• **Passage to read**:

If I had to guess, some of the judges are mad not because Garcia’s spouting a lie, but because he’s telling the truth. If they want to take time away from the bench and go play golf on Wednesday and Friday afternoons, even though there’s an estimated 13,000 misdemeanor cases pending in this county, whose business is it? What business does the public have knowing that?

And if the two-martini lunch takes an extra hour – bartender can we have another round? – why is it the public’s right to be privy to such info? Bambi is, after all, a terrific dance.

Not that Garcia accused any of his colleagues of imbibing during the lunch hour, or hanging at strip clubs or golfing during the work week, but that’s been the slam, right or wrong, against so many Hidalgo County judges for years – too few of them work a full 40-hour week.

After the June 24th column ran, I got a call from Fern McClaugherty, who’s a member of the OWLS (Objective Watchers of the Legal System or Old White Ladies Society, depending on which side of the fence you’re on), who told me that courthouse weddings have been a problem for as long as she could remember.

The OWLS was originally founded in the 1970s by two women – Nancy Shary and Virginia Townsend.

Shary, along with Townsend, didn’t feel that county officials were actually attending to the needs of their constituents (I’m shocked). And if a spotlight could be shown on their activities, they might shape up.

A case in the late-70s helped hammer home that point. Two Hidalgo County nurses had filed bad-practices complaints against the county health director. The county’s response? Fire the two nurses. The two women and the nurses picketed outside the county courthouse, forcing the county’s hand. An investigation later absolved the nurses of any wrongdoing.

Shary and Townsend eventually got around to forming a real grassroots organization, came up with a name – the OWLS – and started attracting followers, both Anglo and Hispanic alike, women and men.

They became a thorn in the side of some politicians over the years; the same guys who came up with the Old White Ladies distinction, but if anything, that just spurred the women on even more. Some public officials soon learned that these weren’t the sort of women of whom you wanted to create enemies.

By the way, before I get to the crux of this column – judges making money off weddings – I heard that Virginia Townsend suffered some minor strokes last week, and we here at The Advance News wish her well. I haven’t always agreed with her about everything, and we’ve had a few squabbles, but I admire her tenacity and willingness to pursue wrongdoing even as she moves well into her 80s. She’s no quitter, that’s for sure.

• **Direction 1**: Please reproduce the passage of the column on Hidalgo County judges that falls between "Not that Garcia" and "and Virginia Townsend.", inclusive.
• **Direction 2**: In the column on Hidalgo County judges, which two women founded the OWLS?
• **Direction 3**: Write the next part of the column on Hidalgo County judges, following on from its final sentence.

• **Information supplied**:
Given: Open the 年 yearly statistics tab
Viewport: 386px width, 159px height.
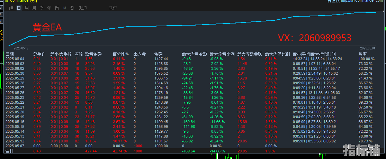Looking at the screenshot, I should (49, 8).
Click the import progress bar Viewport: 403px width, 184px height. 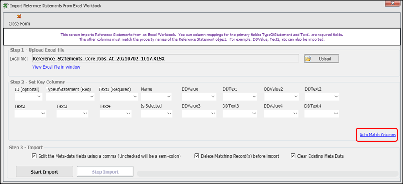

--

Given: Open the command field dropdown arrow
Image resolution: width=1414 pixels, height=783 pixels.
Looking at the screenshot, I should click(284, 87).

• **Final answer 1**:
Not that Garcia accused any of his colleagues of imbibing during the lunch hour, or hanging at strip clubs or golfing during the work week, but that’s been the slam, right or wrong, against so many Hidalgo County judges for years – too few of them work a full 40-hour week.

After the June 24th column ran, I got a call from Fern McClaugherty, who’s a member of the OWLS (Objective Watchers of the Legal System or Old White Ladies Society, depending on which side of the fence you’re on), who told me that courthouse weddings have been a problem for as long as she could remember.

The OWLS was originally founded in the 1970s by two women – Nancy Shary and Virginia Townsend.

• **Final answer 2**: Nancy Shary and Virginia Townsend.

• **Final answer 3**:
But back to the wedding bell$$ story and Fern McClaugherty. She calls me and says she read my column, and she says, “You know, that’s been going on for years.”

Judges pocketing money off of weddings. A hundred bucks a pop, and they get to keep all the money even though they’re performing the weddings on public property (their own courtrooms, that really belong to the people if you want to get right down to it).

Every year, we’d get the records of how many weddings the various judges were performing. More than several were making more than a hundred thousand dollars a year just performing weddings. And instead of being in court where they belonged, they’d have their bailiffs down by the elevator, all of them trolling for marriages.

“Been going on for years,” McClaugherty tells me. “When they used to have the commissioners court meetings right across the street from the courthouse, we’d go over there during the breaks and see all of the bailiffs sitting on a bench right by the elevator. And when one couple came out with a marriage certificate, one bailiff would hop up and grab them, and the rest of the bailiffs would simply scoot up, moving their bottoms along the bench. Like taxi cabs moving up in line at an airport.”

No.

“Yeah, and I have all the records to back it up. Every year, we’d get the records of how many weddings the various judges were performing. More than several were making more than a hundred thousand dollars a year just performing weddings. And instead of being in court where they belonged, they’d have their bailiffs down by the elevator, all of them trolling for marriages.”

McClaugherty offers to hand me the records.

“Love to see them,” I tell her. “And we’re talking court-at-law judges as well as state district court judges?” I ask her.

“If I remember right, almost all of them were doing it at one time or another. And you want to know what was really fun?”

What?

“I’d take my camera with me and take a photo of all the bailiffs sitting there, and then I’d watch them all scatter once I started clicking the shutter. It was hilarious.”

So now, I’ll wait for her to provide me with the printed records, year by year, going back to at least the early 2000s, and see which judges were really making the dough. Pulling down a hundred grand on the side when money was money.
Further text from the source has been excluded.